“Over the past few years, the Department of Defense has instituted a series of programs and services geared towards preventing military suicides, but a recent study showed inconsistencies among the services in the programs provided,” said Tsongas. “Like the critical matter of sexual assault in the military, suicides are reflective of a military culture that is in need of change. Programs and services must be instituted in addition to working to show that seeking help is not a weakness and working to reduce the stigma of asking for help.”
Tom Hargreaves, director of veterans services for the city of Methuen, said his office tries to make first contact with returning members of the military. It sends welcome home letters and invites recent veterans to visit. But because of privacy laws, the office is not always notified when servicemen and women return home.
Hargreaves' office and others like it throughout Massachusetts provide information about services available to veterans for education, job searches, state and federal benefits, and health care. Hargreaves said his office recommends veterans sign up for VA health care, provided by the federal government to all veterans and service members.
Francisco Urena, commissioner of veterans services in Boston, said his staff performs a series of assessments on each veteran who visits the office. "Not in an invasive way," he said, "but in a conversational way, to see how their family welfare is, how they are doing."

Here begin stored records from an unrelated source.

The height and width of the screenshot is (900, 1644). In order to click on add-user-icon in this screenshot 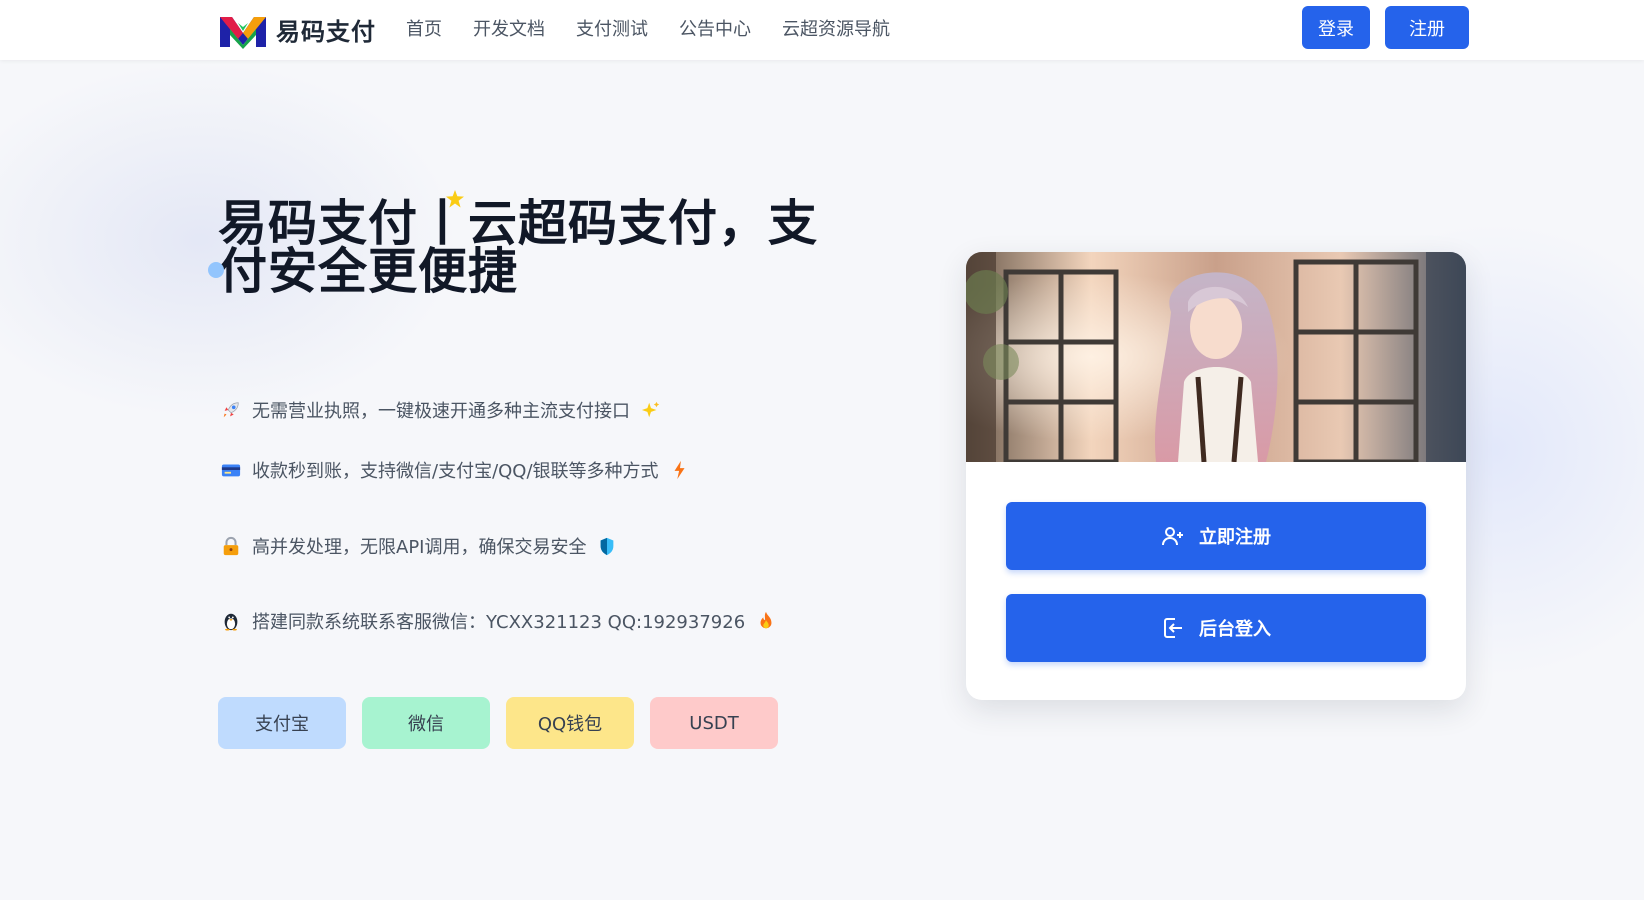, I will do `click(1172, 536)`.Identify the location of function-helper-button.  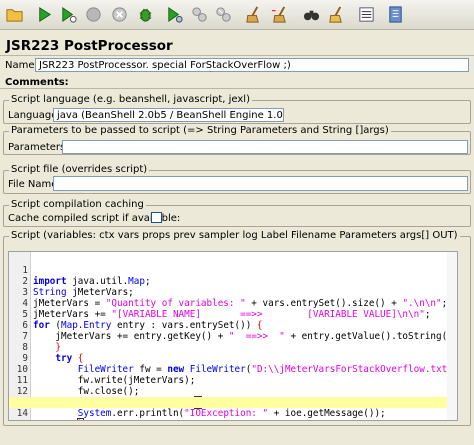
(366, 14). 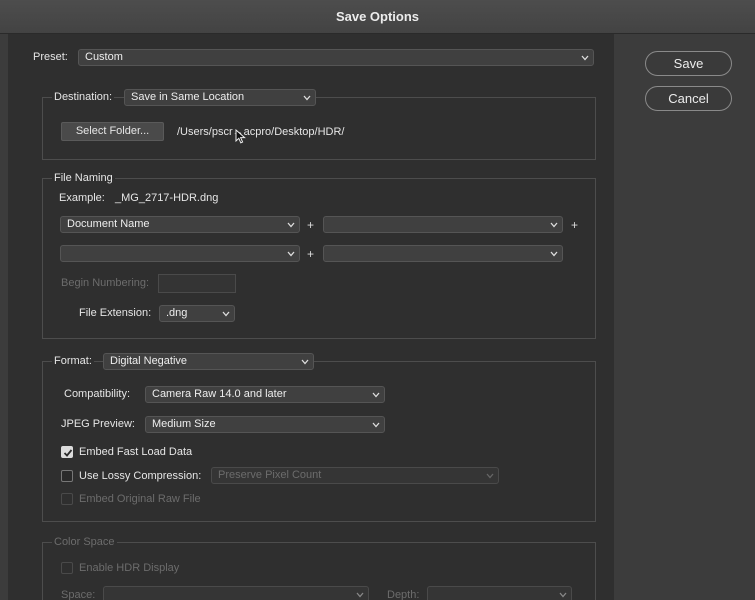 What do you see at coordinates (261, 132) in the screenshot?
I see `destination-path: /Users/pscr→acpro/Desktop/HDR/` at bounding box center [261, 132].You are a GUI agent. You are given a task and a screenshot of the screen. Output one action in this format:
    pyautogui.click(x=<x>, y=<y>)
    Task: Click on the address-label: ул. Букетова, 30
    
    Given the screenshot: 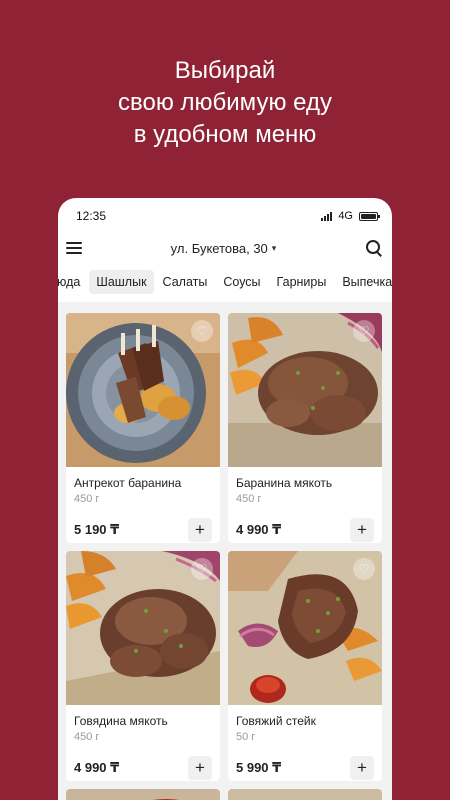 What is the action you would take?
    pyautogui.click(x=219, y=248)
    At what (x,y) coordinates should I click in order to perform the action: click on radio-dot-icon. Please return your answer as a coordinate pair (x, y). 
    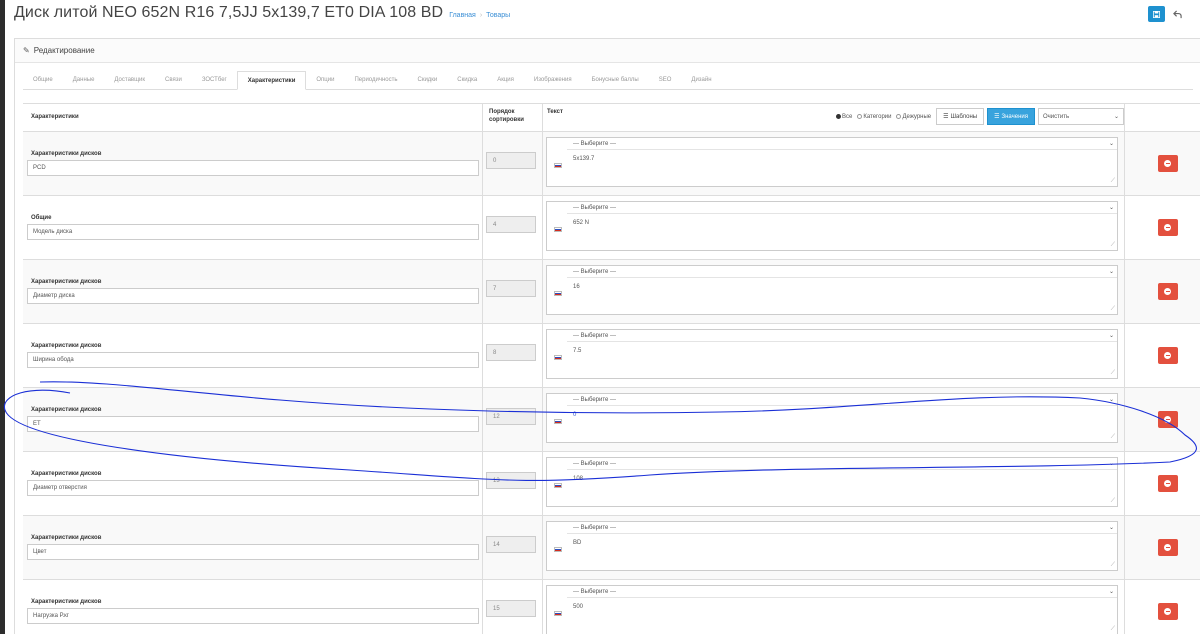
    Looking at the image, I should click on (838, 116).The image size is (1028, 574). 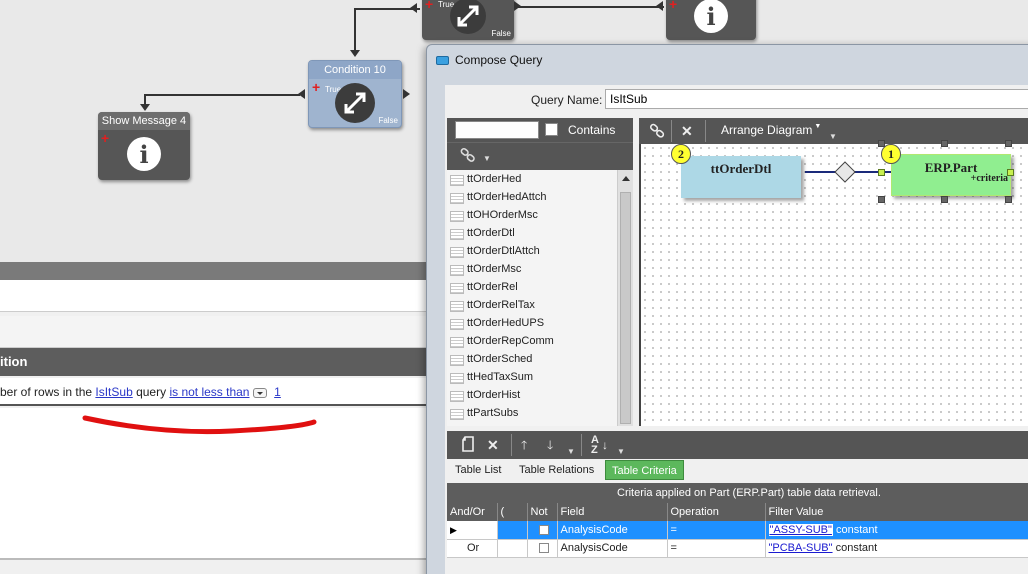 What do you see at coordinates (532, 233) in the screenshot?
I see `list-item: ttOrderDtl` at bounding box center [532, 233]. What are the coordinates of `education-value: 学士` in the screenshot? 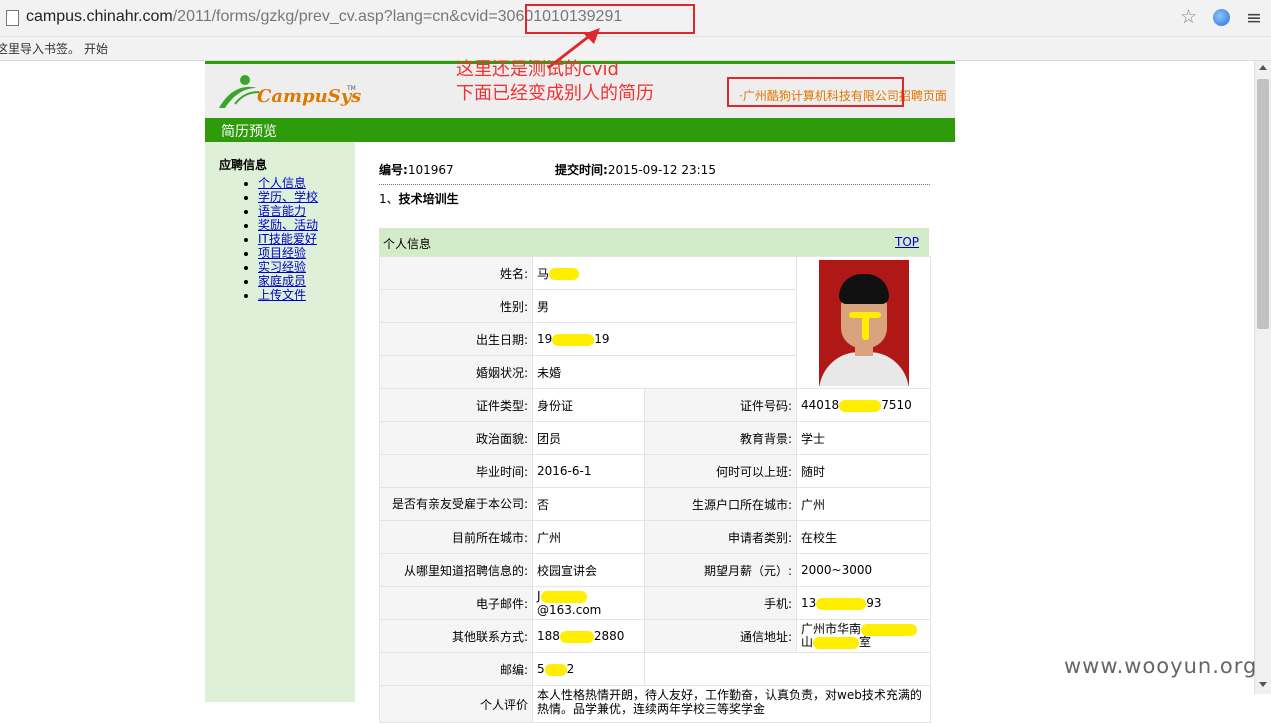 It's located at (864, 438).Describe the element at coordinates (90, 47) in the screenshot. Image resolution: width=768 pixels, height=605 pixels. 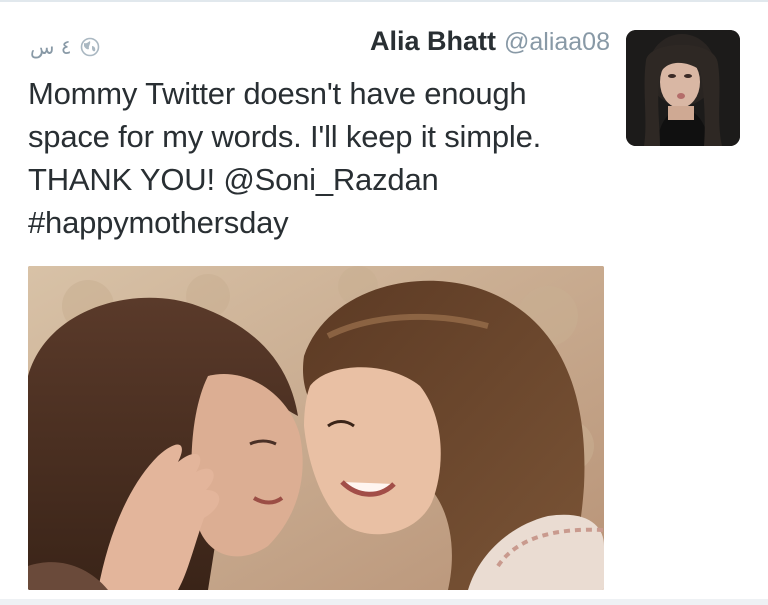
I see `globe-icon` at that location.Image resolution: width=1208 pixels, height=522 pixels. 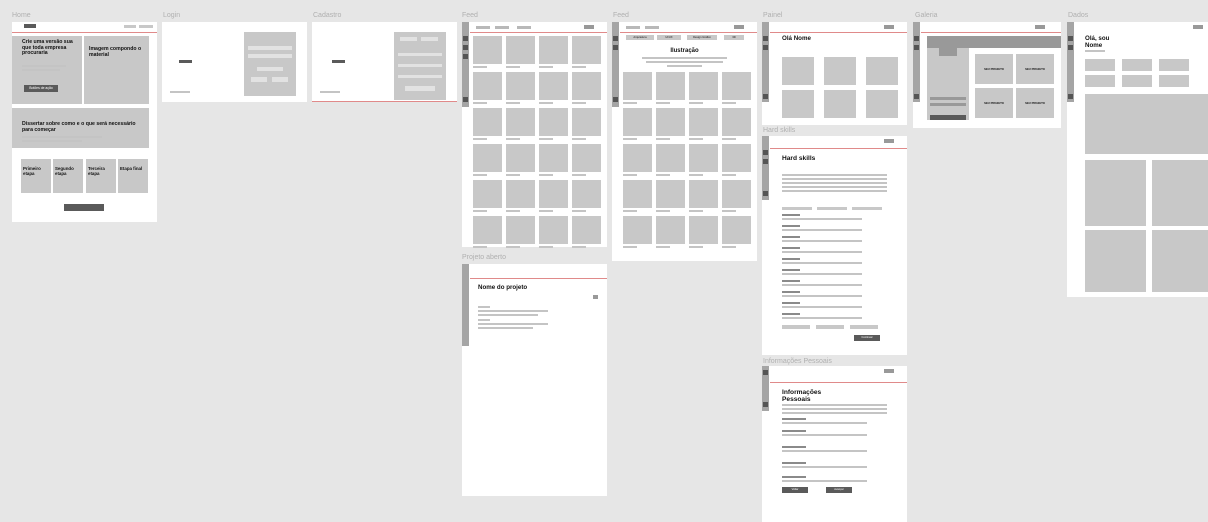 I want to click on hard-continue-button: Continuar, so click(x=867, y=338).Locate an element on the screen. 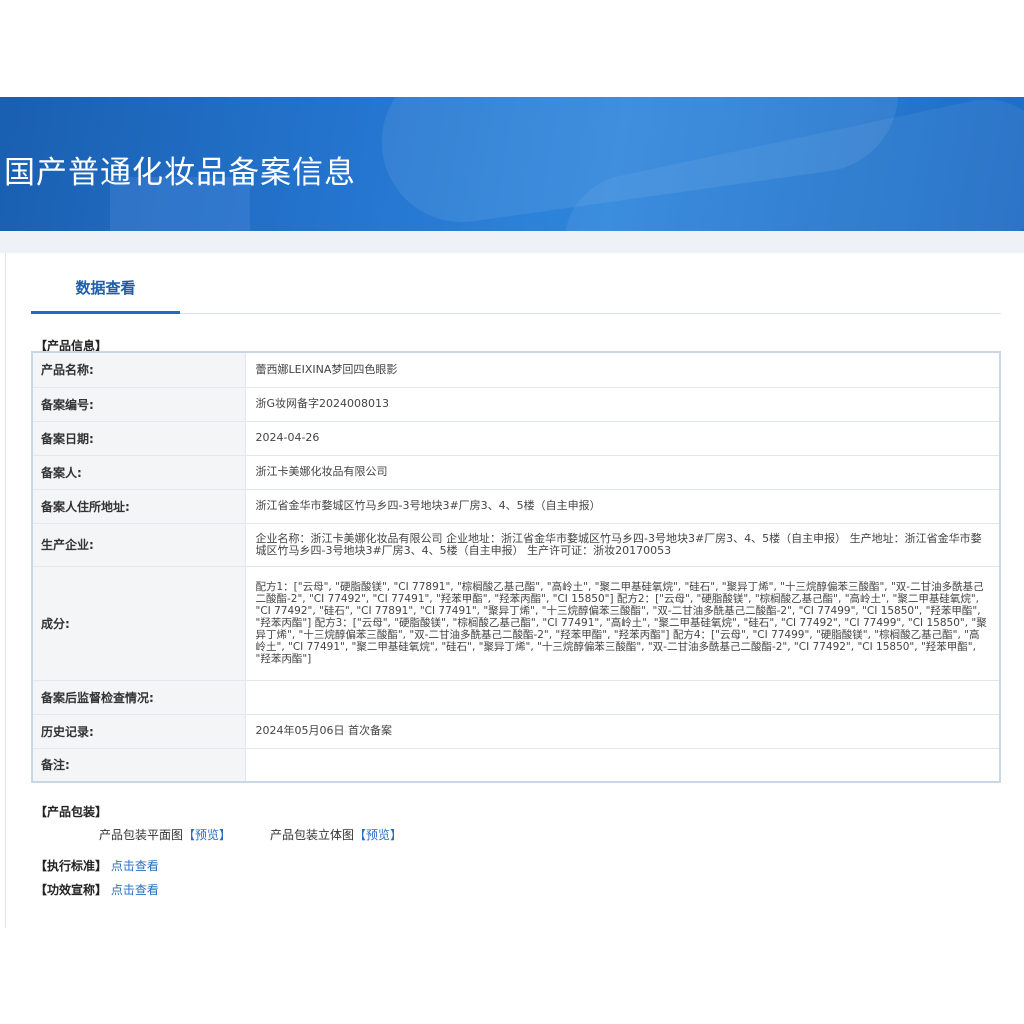 This screenshot has height=1024, width=1024. packaging-solid-preview-link: 【预览】 is located at coordinates (378, 835).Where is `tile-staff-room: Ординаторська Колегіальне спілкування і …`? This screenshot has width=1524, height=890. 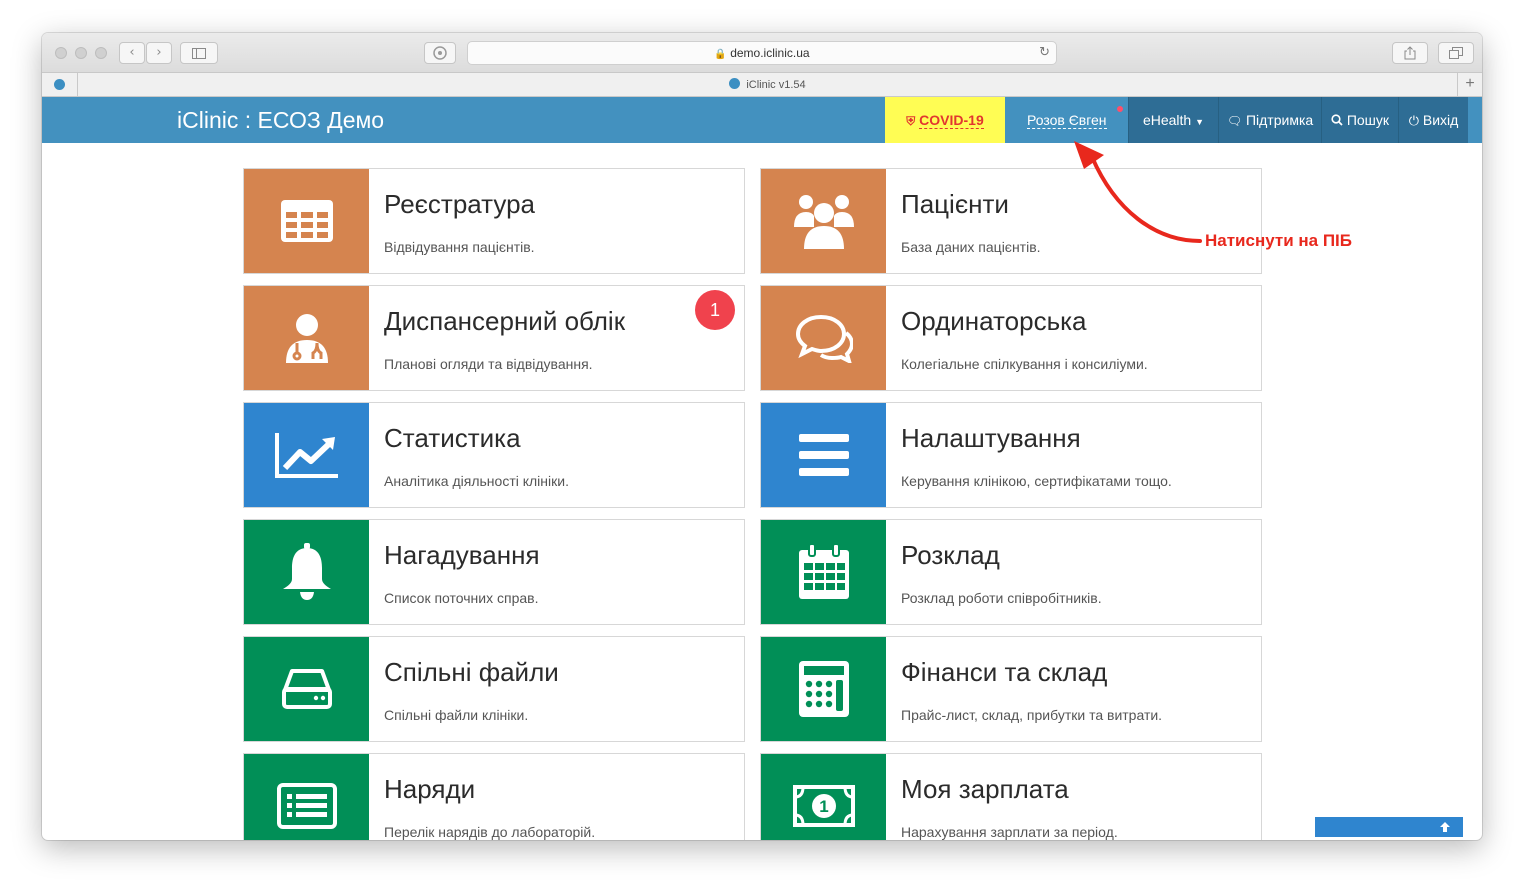
tile-staff-room: Ординаторська Колегіальне спілкування і … is located at coordinates (1011, 338).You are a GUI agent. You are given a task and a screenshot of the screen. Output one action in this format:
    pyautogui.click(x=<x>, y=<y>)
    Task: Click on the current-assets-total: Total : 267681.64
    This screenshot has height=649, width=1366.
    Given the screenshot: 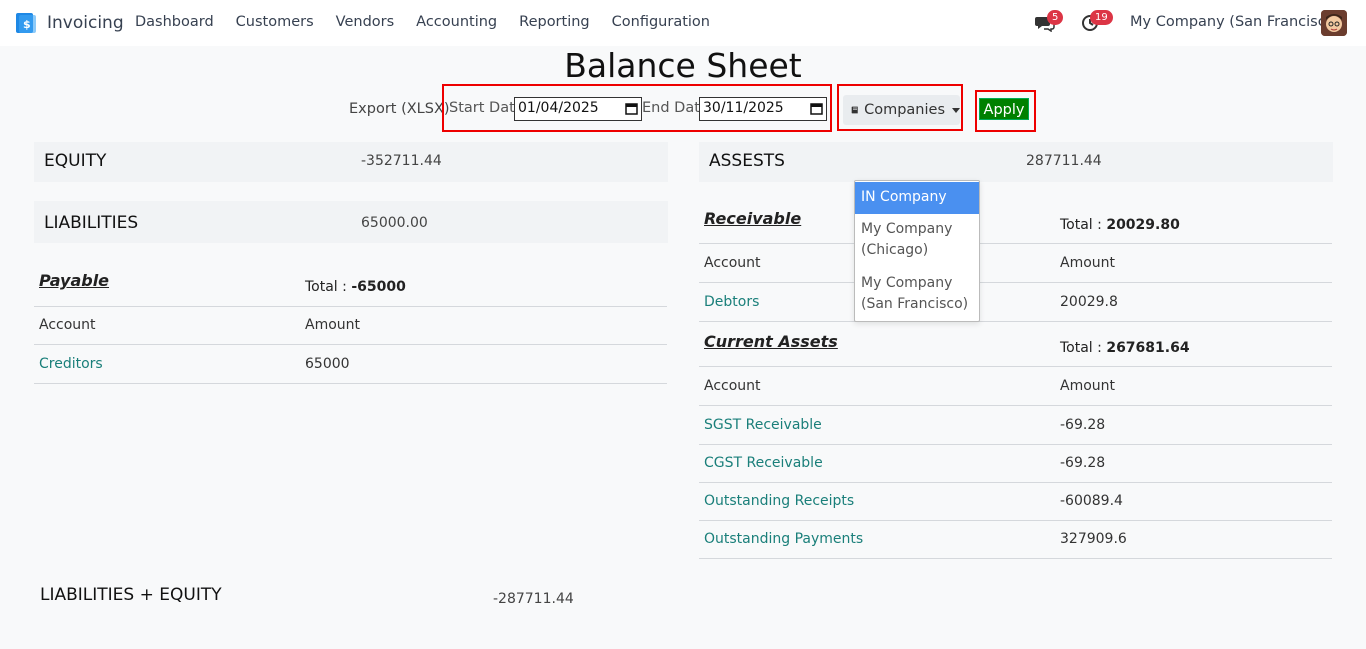 What is the action you would take?
    pyautogui.click(x=1125, y=348)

Oftentimes, returning service members won't ask for help themselves.
In a 2008 study, researchers with the Rand Corp. found barely more than half of veterans exhibiting symptoms of major depression or post traumatic stress disorder had sought help from a physician or mental health provider in the previous year.
Campbell said the stigma associated with acknowledging the need for treatment and seeking it prevents many service members from getting help that could save their lives.